Definitely, there's a large supermarket (Choithrams), a few coffee shops (Costa and Caribou), several restaurants (Nando's, KFC, Wagamama and a few others I can't remember). Some of the bars/restaurants/salons in TECOM will be walking distance too.


----------



## wandabug (Apr 22, 2010)

jjr said:


> Hello - thanks for your help.
> Does the rent 50-55k include DEWA? If not, how much is it per year?
> And is possible to find a flat without agent's fees?


DEWA is extra - allow dhs.150-250 a month. + 5% of your annual rent for housing fee (paid monthly and added to your DEWA bill).
Yes it is possible to find properties advertised directly from the landlord and thus avoid paying an agent's fee. Of course you know all the legalities of renting in Dubai and know how to make sure that the person you are handing over all that money to is the legal owner of the property. You know how a legal Tenancy Agreement should be worded, and you know how to register your tenancy Agreement with the relevant dept to ensure that you are renting legally!!! Or you could pay the 5% agency fee and not risk being ripped off.
99% of rentals are listed through agencies.


----------



## Tropicana (Apr 29, 2010)

wandabug said:


> Or you could pay the 5% agency fee and not risk being ripped off.


sadly too many people are ripped off even when they use agents...


----------



## jjr (Aug 28, 2011)

Sadly true. Do you know some good ones where is risk lower? Thank you!


----------



## jjr (Aug 28, 2011)

Does anybody know good property agents who can help to find long term rental property before the arrival to Dubai? Flat would be ideally located in Greens & Views or in JTL.
Thanks in advance.


----------



## wandabug (Apr 22, 2010)

jjr said:


> Does anybody know good property agents who can help to find long term rental property before the arrival to Dubai? Flat would be ideally located in Greens & Views or in JTL.
> Thanks in advance.


There is very little you can do before you arrive. You need your residency permit (or a letter stating that it is under process) and a UAE bank account before you can sign a Tenancy Agreement. Neither of these can be obtained before you arrive.There is plenty of properties for rent. Wait til you arrive and then view plenty of apartments before deciding. Check out Dubizzle in the meantime but nothing beats actually viewing.


----------



## jjr (Aug 28, 2011)

*realtors in Dubai*

Thanks lot - got it. But what about some agency you can recommend to work with? Is there such eg. Better Homes etc?


----------



## Gavtek (Aug 23, 2009)

They're all as bad as each other. The right property for you is the one they're showing you and the one that will give them their commission cheque.
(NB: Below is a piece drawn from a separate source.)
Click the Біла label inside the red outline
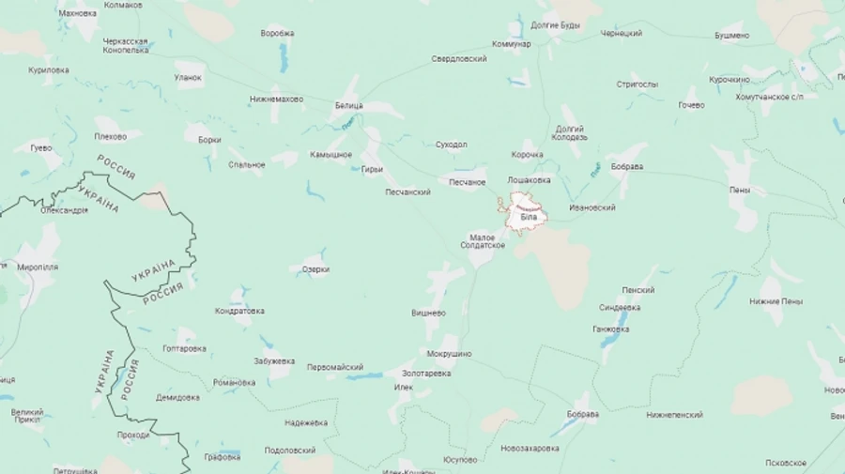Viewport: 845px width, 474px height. [528, 218]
You're best off doing your own research and relying on these people as little as possible. They'll still expect their commission cheque from you though.


----------



## jjr (Aug 28, 2011)

Thanks but do you know other good source besides Dubizzle?


----------



## Gavtek (Aug 23, 2009)

There's Dubai Real Estate, Dubai Property, Abu Dhabi Properties For Sale - propertyfinder.ae but a lot of the adverts can be unreliable.
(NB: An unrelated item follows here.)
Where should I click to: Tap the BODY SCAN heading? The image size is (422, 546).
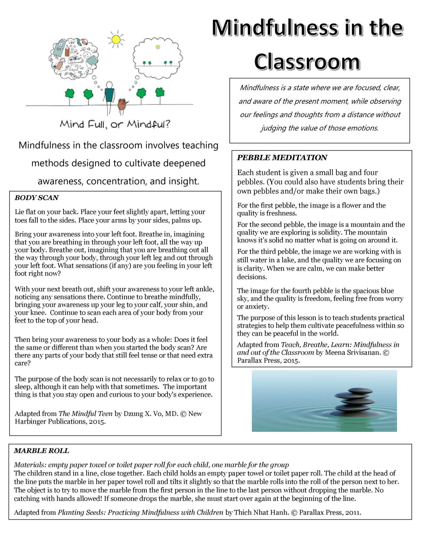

It's a horrible process and I'm absolutely dreading going through it again later this year.


----------



## jjr (Aug 28, 2011)

So best wishes to both of us as I guess we will need it  Thanks for your tips!


----------



## jjr (Aug 28, 2011)

BTW what do you think about Green Community? Is it nice?


----------



## Gavtek (Aug 23, 2009)

Very nice, quite far away from all the action though and the entrance/exit is a nightmare. Would prefer somewhere closer to the sea.


----------



## wandabug (Apr 22, 2010)

jjr said:


> BTW what do you think about Green Community? Is it nice?


Very nice but you'll need a car.


----------